組織論の立場から企業の“あるべき”と“やってはいけない”を考える企業アナリスト~大関暁夫の言いっぱなしダイアリー~

<音楽夜話>霧に消された名盤?

2008-03-08 | 洋楽
「消えた名盤100」からも漏れたものの、全米TOP40世代には忘れじの“名盤”を。

ジェリー・ラファティの「シティ・トゥ・シティ」です。このアーティスト名、アルバム名にピンと来た方、「おっ、『霧のベイカー・ストリート』ね」と思わず口走った方、「全米TOP40フリーク」を認定いたします。さらに、「ディズ・ゴーイング・ダウン」や「ライト・ダウン・ザ・ライン」まで口をついた方は、めでたく「全米TOP40マニア」を認定してあしあげます。
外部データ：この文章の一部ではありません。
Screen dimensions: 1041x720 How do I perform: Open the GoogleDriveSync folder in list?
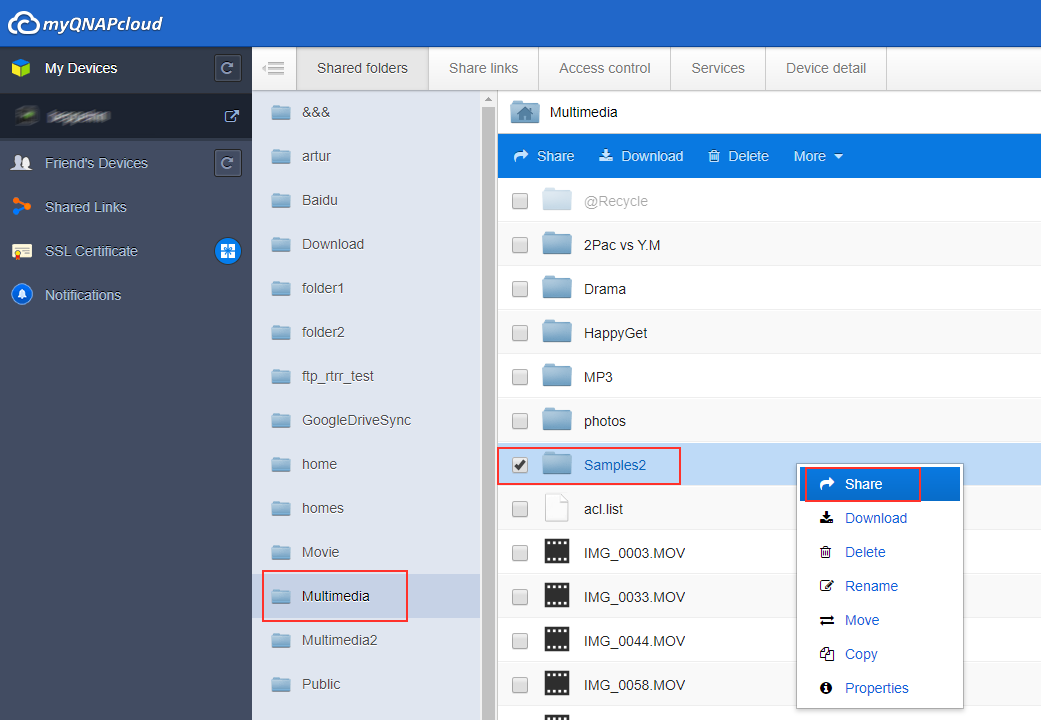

出身地の英国で地味な活動を続けていたアーティストですが、先の「霧のベイカーストリート」で栄光の78年に突然全米ブレイクしたのでした。印象的なサックス・ソロのフレーズが歌詞のメロディー・ラインよりもキャッチーで、このフレーズとまさに霧がかかったような独特の雰囲気でヒットしたと言っても過言ではないと思います。

他の曲を聞いてみるとよく分かるのですが、やはり英国人特有の“陰湿感”とでも言うのでしょうか、英国民謡にも通じるような伝統を感じさせる、脳天気なアメリカ人には絶対に出せない質感漂う曲が満載されています。個人的なイチオシは、アルバムからのサード・シングルでもありました「ホーム・アンド・ドライ」。軽快なリズムとメロディーのよさ、らしさを十分に感じさせるアレンジ、1曲でジェリー・ラファティをつかむならまさにこれって感じですね。

ジャケットの強烈さも70年代しています。当時は、彼を知らないハードロック・ファンがジャケ買いしたかもしれませんね。裏ジャケが、ギター片手に台風空を飛んでいく絵というのもなかなか秀逸です。実は次作「ナイト・アウル」のジャケットもこのオドロオドロ・タッチのイラスト路線でして、こちらはバカでかいフクロウ(=アウル)の背中で、彼がギターを持って寝そべっているというものでした。70年代ならではですね。

「ナイト・アウル」からは、「ディズ・ゴーン・ダウン」がスマッシュ・ヒットしたものの、アルバムの評価は前作に及ばず、徐々にラファティ・ブームは下火になっていきました。私的には、「ナイト・アウル」の方が、楽曲が粒揃いで出来はいいと思うんですけどねぇ。英国民謡的アクの強さが、早々に飽きられた原因かなと思います。

ジェリー・ラファティ氏、今どこで何をしているのでしょうか?あんなに一時期売れたのに、今や忘れられたアーティストといった存在で、寂しい限りです。たとえ彼が今や忘れられた存在であろうとも、私の70年代名盤100、と言うより「全米TOP40フリークの70年代100枚」に、「シティ・トゥ・シティ」は必ず入る1枚であると声を大にして言いたいと思います。